Tanto espiou a criada, manda pela moleira, que terminou acabando e dando com a coisa. E, então, um dia, a pretexto de umas compras, mandou a moçoila para a vila. E penetrou no quarto, onde se encontrava a caixa mágica.
Tentou abri-la para examinar o mecanismo misterioso. Não conseguiu. Bateu com o martelo, empregou um formão, tentou um serrote. Nada, nada. Vendo que a criada não conseguia abria caixa, a moleira, correu atrás de um machado. Pegou, então, o machado aguçadíssimo e, com todas as forças de que foi capaz, conseguiu abrir uma fenda na caixa. Só que, pela fenda saiu foi então uma terrível língua de fogo, vermelha e violenta, que envolvera a perversa mulher, reduzindo-a a um punhado de cinzas negras e fétidas.
Quando a menina voltou ao moinho com as compras, não mais encontrou a perversa. A caixa de madeira, no entanto, estava no seu lugar, intacta, ilesa, como se nada houvesse acontecido. Ao lado da moçoila, um anão se sentava na tampa.

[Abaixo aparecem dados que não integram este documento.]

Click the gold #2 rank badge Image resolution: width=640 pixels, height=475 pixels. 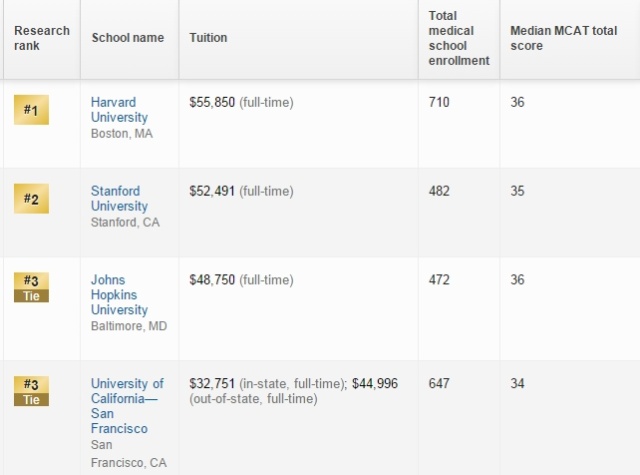click(x=30, y=198)
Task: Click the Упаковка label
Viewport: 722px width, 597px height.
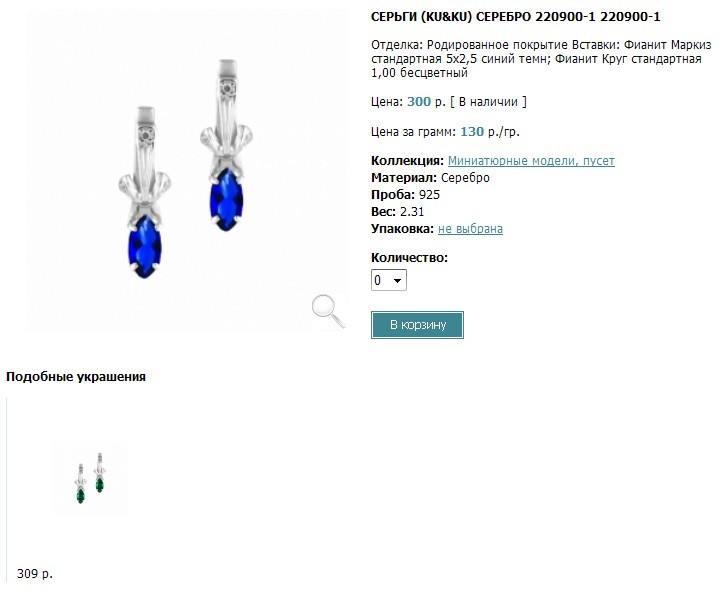Action: (x=402, y=229)
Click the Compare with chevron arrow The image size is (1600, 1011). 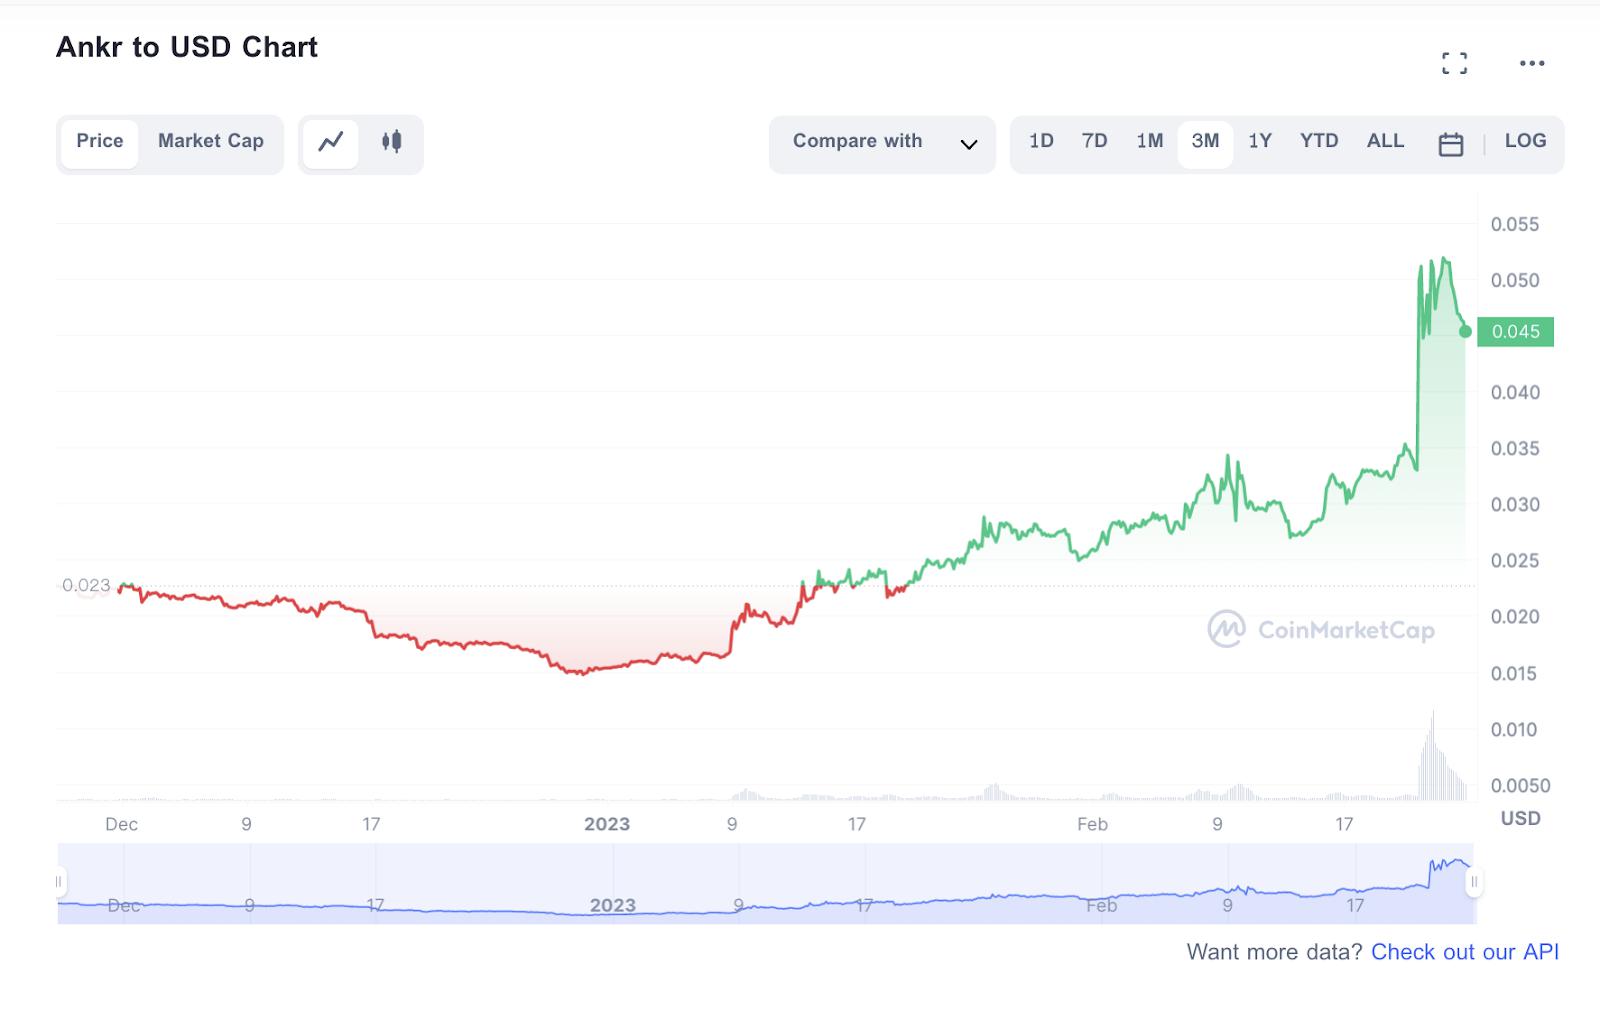click(x=968, y=144)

- Não procure tua ama nem a espere. - aconselhou a moçoila o tal anão. - Pois fique sabendo que ela recebeu o castigo que, há muito tempo, ela estava merecendo. Ela foi para o inferno, e os diabos estão cuidando dela. Não foi isso que ela mesma preparou? Agora, a moleira, daqui pra frente, é você. E o moinho é só seu.
A moçoila, com a ajuda da arca prodigiosa, ganhou muito dinheiro. No entanto, não esquecia, em momento algum, os pobres. Nem sequer ela se entregou ao ócio. Os órfãos, as viúvas, os velhos os enfermos sem recursos, todos abençoaram o moinho de Coração de Ouro, como todos passaram a chamar à caridosíssima orfãzinha, por toda a região.